An Apple patent (number 20110012717) for a method and apparatus for localization of haptic feedback has appeared at the US Patent & Trademark Office. The patent seems to indicate that the company is working on “virtual keyboards” for the Mac.

In one embodiment, a haptic feedback system includes a plurality of actuators to provide tactile feedback associated with an input surface. Each actuator is adapted to be activated independently of the other actuators. The system further includes a controller to activate a first actuator of the plurality of actuators to induce a first vibration at a selected input location of the input surface and to activate one or more additional actuators to induce at least a second vibration to localize the first vibration at the selected input location. The inventors are Aleksandar Pance, Paul Alioshin, Brett Bilbrey and David Thomas Amm.

Here’s Apple’s background and summary of the invention: “The present disclosure relates generally to methods and apparatus for providing haptic feedback, and more particularly relates to methods and apparatus for localizing of haptic feedback by limiting the effects of vibratory crosstalk between feedback positions.

“The term ‘haptic’ refers to touch or tactile sensation, and the term ‘haptic feedback system’ refers to a system configured to provide a selective tactile feedback sensation (such as a vibration or other physical sensation, etc.) at a contact location of a surface in response to contact of a user at that location. Such haptic feedback systems include an input surface and one or more actuators (such as piezoelectric transducers, electromechanical devices, and/or other vibration inducing devices) that are mechanically connected to the back of the input surface.

“Drive electronics coupled to the one or more actuators cause the actuators to induce a selected vibratory response into the surface to which they are attached, thereby providing a tactile sensation to a user. Many conventional devices, such as touch screen interfaces, have multiple feedback locations provided on a single surface, where typically each contact location will correspond to a user input location.

“With many such touch screen devices, a single actuator vibrates the entire surface relative to input at any one of several locations on the surface. Such devices offer essentially no localization of the haptic feedback. However, devices have been proposed where multiple actuators are distributed along the surface, each at a separate contact location, to provide some localization to the user feedback. However, because there are multiple actuator inputs into a single surface, the vibration can propagate to other locations, thus limiting the ultimate localization effect.

“The problem of propagating tactile sensations from the selected input location to other locations across the input surface (sometimes referred to as ‘vibratory crosstalk’ or ‘tactile crosstalk’) can be especially pronounced in multi-touch systems, such as a virtual keyboard or keypad, a multi-touch track pad, or a touch screen interface, having multiple contact locations.

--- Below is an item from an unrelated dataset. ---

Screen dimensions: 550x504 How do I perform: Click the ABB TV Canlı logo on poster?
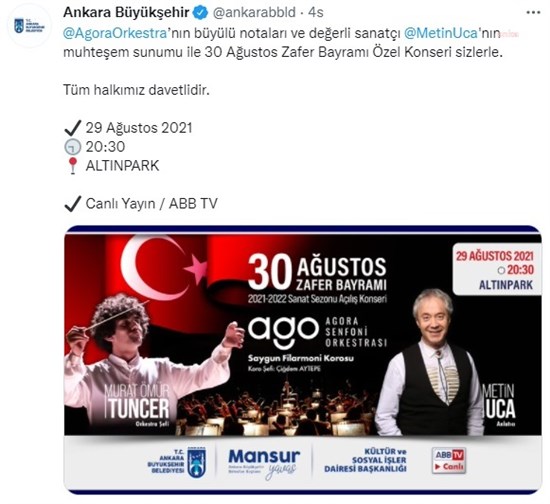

In such systems, the number of actuators can be increased to improve the granularity of the tactile sensation; however, such systems typically still suffer from undesired vibratory crosstalk.

“Haptic feedback methods and apparatus are disclosed that use a plurality of individually actuable actuators coupled to an input surface to induce vibrations into the surface, both to provide feedback vibratory response to a user, and also to assist in localizing that feedback vibratory response to the user input location. In response to a user selection at an input location, the system will generate a first feedback signal configured to provide a desired vibratory response to a user.

“The system will also induce vibrations at one or more other locations to suppress vibratory crosstalk resulting from at least the initial feedback signal. This suppression may range from changing the perceivable vibration response an another location to mask or otherwise obscuring the propagating vibratory crosstalk, to general cancellation (to at least some degree) of such vibratory crosstalk, such as through destructive interference.

“In some examples, the system includes a controller configured to activate a first actuator of the plurality of actuators to induce the described tactile feedback vibration at a selected contact location of the input surface, and further configured to activate one or more additional actuators to induce a suppression waveform vibration to assist in localizing the first vibration at the selected input location.”